ClonoScreen3D - A Novel 3-Dimensional Clonogenic Screening Platform for Identification of Radiosensitizers for Glioblastoma

Mark R Jackson; Amanda R Richards; Abdul-Basit Ayoola Oladipupo; Sandeep K Chahal; Seamus Caragher; Anthony J Chalmers; Natividad Gomez-Roman

doi:10.1016/j.ijrobp.2024.02.046

ClonoScreen3D - A Novel 3-Dimensional Clonogenic Screening Platform for Identification of Radiosensitizers for Glioblastoma

Int J Radiat Oncol Biol Phys. 2024 Mar 16:S0360-3016(24)00355-9. doi: 10.1016/j.ijrobp.2024.02.046. Online ahead of print.

Authors

Mark R Jackson¹, Amanda R Richards¹, Abdul-Basit Ayoola Oladipupo¹, Sandeep K Chahal¹, Seamus Caragher², Anthony J Chalmers¹, Natividad Gomez-Roman³

Affiliations

¹ Wolfson Wohl Cancer Research Centre, School of Cancer Sciences, University of Glasgow, Glasgow, UK.
² Wolfson Wohl Cancer Research Centre, School of Cancer Sciences, University of Glasgow, Glasgow, UK; Division of Plastic and Reconstructive Surgery, Department of Surgery, Massachusetts General Hospital, Massachussetts, USA.
³ Wolfson Wohl Cancer Research Centre, School of Cancer Sciences, University of Glasgow, Glasgow, UK; Strathclyde Institute of Pharmacy and Biomedical Sciences, University of Strathclyde, Glasgow, UK. Electronic address: natividad.gomez-roman@strath.ac.uk.

PMID: 38493899
DOI: 10.1016/j.ijrobp.2024.02.046

Abstract

Purpose: Glioblastoma (GBM) is a lethal brain tumor. Standard-of-care treatment comprising surgery, radiation, and chemotherapy results in median survival rates of 12 to 15 months. Molecular-targeted agents identified using conventional 2-dimensional (2D) in vitro models of GBM have failed to improve outcome in patients, rendering such models inadequate for therapeutic target identification. A previously developed 3D GBM in vitro model that recapitulates key GBM clinical features and responses to molecular therapies was investigated for utility for screening novel radiation-drug combinations using gold-standard clonogenic survival as readout.

Methods and materials: Patient-derived GBM cell lines were optimized for inclusion in a 96-well plate 3D clonogenic screening platform, ClonoScreen3D. Radiation responses of GBM cells in this system were highly reproducible and comparable to those observed in low-throughout 3D assays. The screen methodology provided quantification of candidate drug single agent activity (half maximal effective concentration or EC₅₀) and the interaction between drug and radiation (radiation interaction ratio).

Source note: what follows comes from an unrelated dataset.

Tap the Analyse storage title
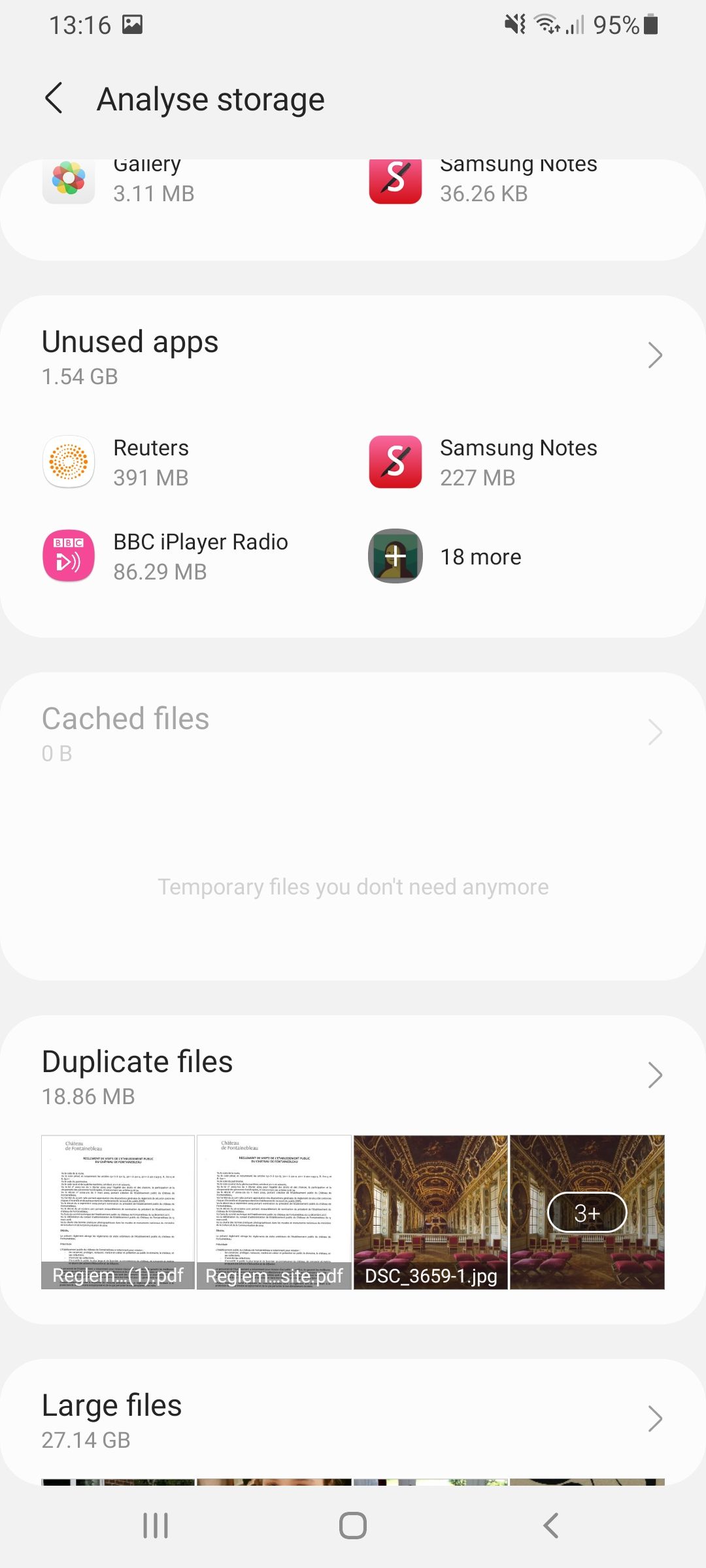The height and width of the screenshot is (1568, 706). point(210,99)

Results: The poly(ADP-ribose) polymerase inhibitors talazoparib, rucaparib, and olaparib each showed a significant interaction with radiation by ClonoScreen3D and were subsequently confirmed as true radiosensitizers by full clonogenic assay. Screening a panel of DNA damage response inhibitors revealed the expected propensity of these compounds to interact significantly with radiation (13/15 compounds). A second screen assessed a panel of compounds targeting pathways identified by transcriptomic analysis and demonstrated single agent activity and a previously unreported interaction with radiation of dinaciclib and cytarabine (radiation interaction ratio 1.28 and 1.90, respectively). These compounds were validated as radiosensitizers in full clonogenic assays (sensitizer enhancement ratio 1.47 and 1.35, respectively).

Conclusions: The ClonoScreen3D platform was demonstrated to be a robust method to screen for single agent and radiation-drug combination activity. Using gold-standard clonogenicity, this assay is a tool for identification of radiosensitizers. We anticipate this technology will accelerate identification of novel radiation-drug combinations with genuine translational value.